(Provided data)
################
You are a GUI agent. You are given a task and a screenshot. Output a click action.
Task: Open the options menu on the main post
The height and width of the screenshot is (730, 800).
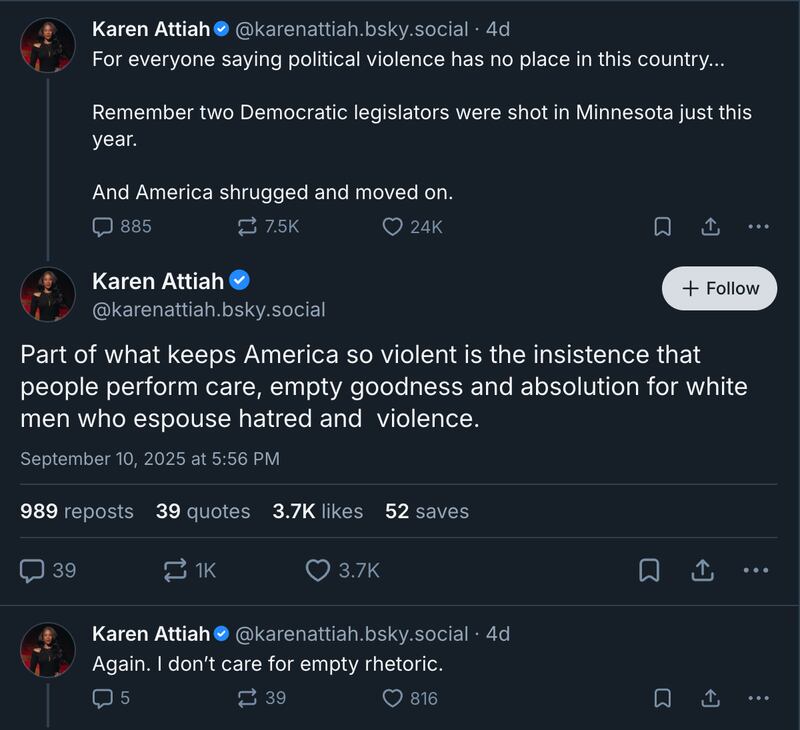point(756,571)
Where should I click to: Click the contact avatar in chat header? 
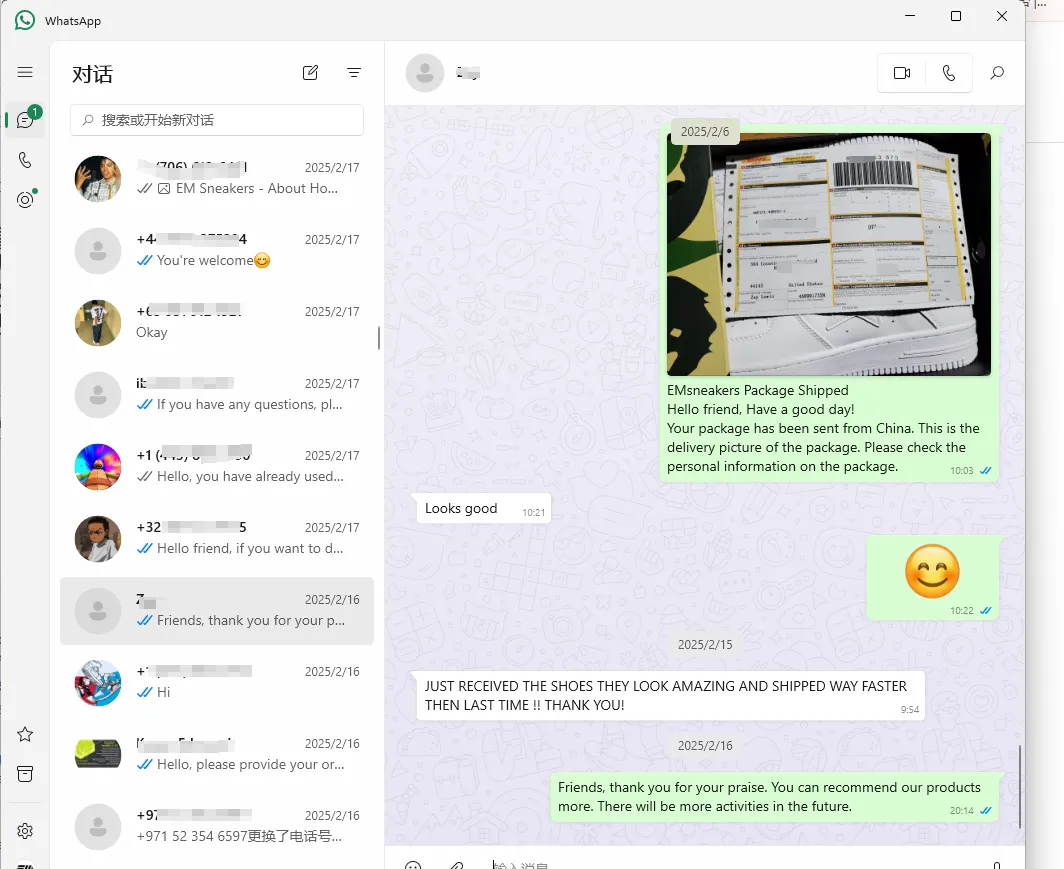(425, 73)
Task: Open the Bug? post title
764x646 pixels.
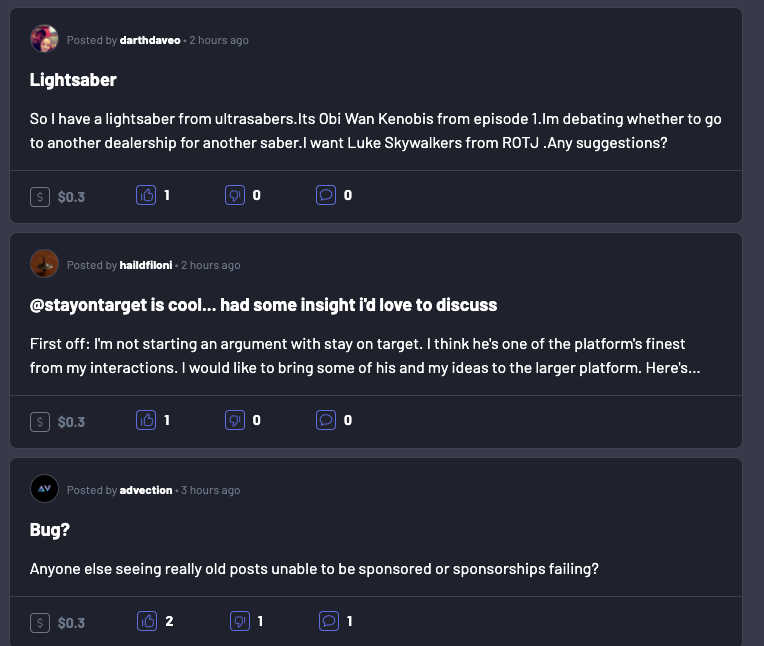Action: click(x=50, y=530)
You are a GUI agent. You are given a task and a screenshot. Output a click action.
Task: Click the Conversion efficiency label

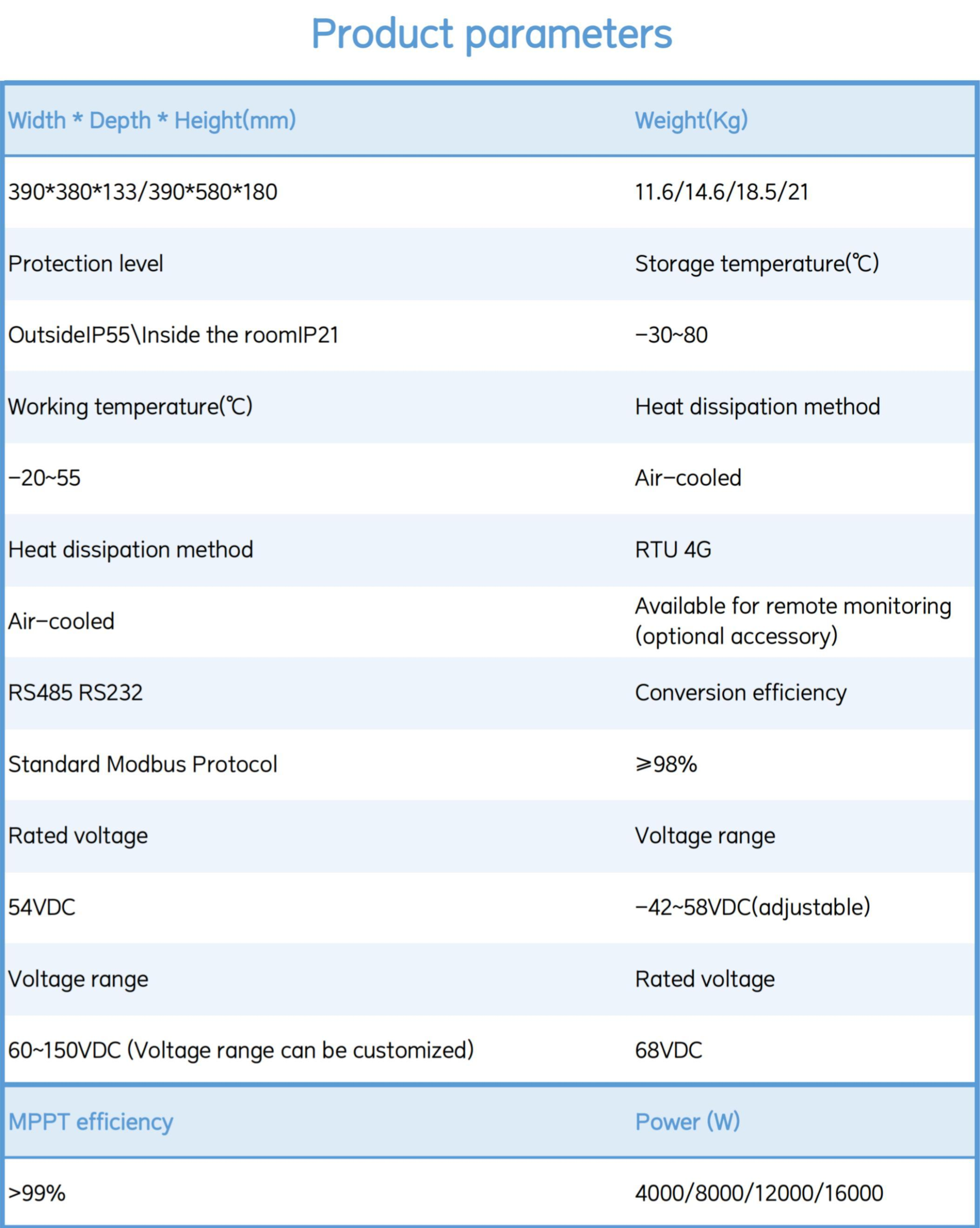click(x=740, y=693)
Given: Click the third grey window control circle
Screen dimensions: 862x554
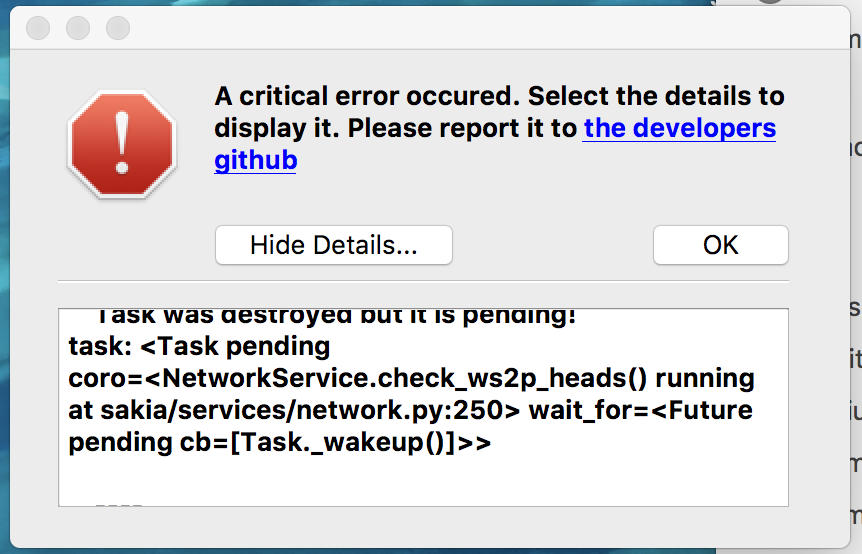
################
(What to produce)
An exact copy of the records above is wanted, with the pictures omitted.

(Response box)
You are a GUI agent. You are given a task and a screenshot. Output a click action.
Task: Open the options menu on the main post
The height and width of the screenshot is (730, 800).
point(756,571)
Where should I click to: Click the contact avatar in chat header? 
(425, 73)
Task: Open the Bug? post title
764x646 pixels.
Action: click(x=50, y=530)
You are a GUI agent. You are given a task and a screenshot. Output a click action.
Task: Click the Conversion efficiency label

click(x=740, y=693)
Given: Click the third grey window control circle
Screen dimensions: 862x554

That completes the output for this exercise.